This is one of those situations where little-endian order is clearly more consistent and superior --- all the loops count naturally upwards from the least significant to most, the same direction as the address increments, and there are no additional "length -" calculations which would be necessary in big-endian ordering. (I don't know of any widely-used multiprecision implementation that stores limbs in big-endian order, even on a big-endian machine.)
It's not faster for the size of integers used in cryptography. The crossover point is tens of thousands of bits, much more than is sensible to use in cryptography (don't mention post-quantum RSA :p).
It's not relevant for the size of integers considered for cryptographic applications, and I doubt sheer performance is the main consideration in such applications anyway. Having said that, if you do want a simple BSD licensed library for bignums that has asymptotically fast arithmetic, there is always the bsdnt library.

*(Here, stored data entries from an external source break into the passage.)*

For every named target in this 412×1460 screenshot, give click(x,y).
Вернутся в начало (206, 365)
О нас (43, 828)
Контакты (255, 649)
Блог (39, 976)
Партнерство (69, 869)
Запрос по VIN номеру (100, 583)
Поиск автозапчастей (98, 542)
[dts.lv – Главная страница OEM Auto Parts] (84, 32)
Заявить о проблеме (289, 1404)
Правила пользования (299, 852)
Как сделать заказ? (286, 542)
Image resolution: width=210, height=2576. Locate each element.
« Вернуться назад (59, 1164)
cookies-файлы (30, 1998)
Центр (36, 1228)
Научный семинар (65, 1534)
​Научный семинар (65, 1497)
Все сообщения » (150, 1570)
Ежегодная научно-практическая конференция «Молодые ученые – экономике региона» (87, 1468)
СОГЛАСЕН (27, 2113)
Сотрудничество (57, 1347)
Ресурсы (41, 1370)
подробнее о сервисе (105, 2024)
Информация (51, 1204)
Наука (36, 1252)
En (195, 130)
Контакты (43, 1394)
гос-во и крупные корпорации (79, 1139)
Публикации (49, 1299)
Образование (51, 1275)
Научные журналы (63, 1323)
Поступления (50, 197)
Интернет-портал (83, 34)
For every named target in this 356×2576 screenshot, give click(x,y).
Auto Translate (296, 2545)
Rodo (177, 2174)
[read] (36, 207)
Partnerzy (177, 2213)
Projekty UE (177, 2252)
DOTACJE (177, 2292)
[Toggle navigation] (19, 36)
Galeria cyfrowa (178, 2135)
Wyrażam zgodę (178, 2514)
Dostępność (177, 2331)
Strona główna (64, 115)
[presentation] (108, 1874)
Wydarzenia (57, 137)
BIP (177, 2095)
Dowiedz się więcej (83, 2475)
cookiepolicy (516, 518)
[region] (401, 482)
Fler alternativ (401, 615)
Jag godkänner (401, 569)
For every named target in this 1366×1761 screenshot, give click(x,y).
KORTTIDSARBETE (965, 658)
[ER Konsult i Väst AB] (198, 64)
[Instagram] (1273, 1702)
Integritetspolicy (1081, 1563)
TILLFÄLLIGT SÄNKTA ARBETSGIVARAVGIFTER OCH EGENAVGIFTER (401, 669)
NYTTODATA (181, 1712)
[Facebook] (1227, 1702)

The post mentioned that they want low (preferably constant) memory use to support embedded use. Unfortunately, the faster you get, the more memory you use when it comes to multiplication. For this reason, they don't even use Karatsuba or Toom-Cook multiplication.
There’s been some nice recent work on time and space efficient integer and polynomial multiplication. Of particular note in this case, you can do karatsuba with only O(log(n)) workspace, at the cost of some additional bookkeeping. See, e.g., https://www.usna.edu/Users/cs/roche/research/papers/lsmul.pd...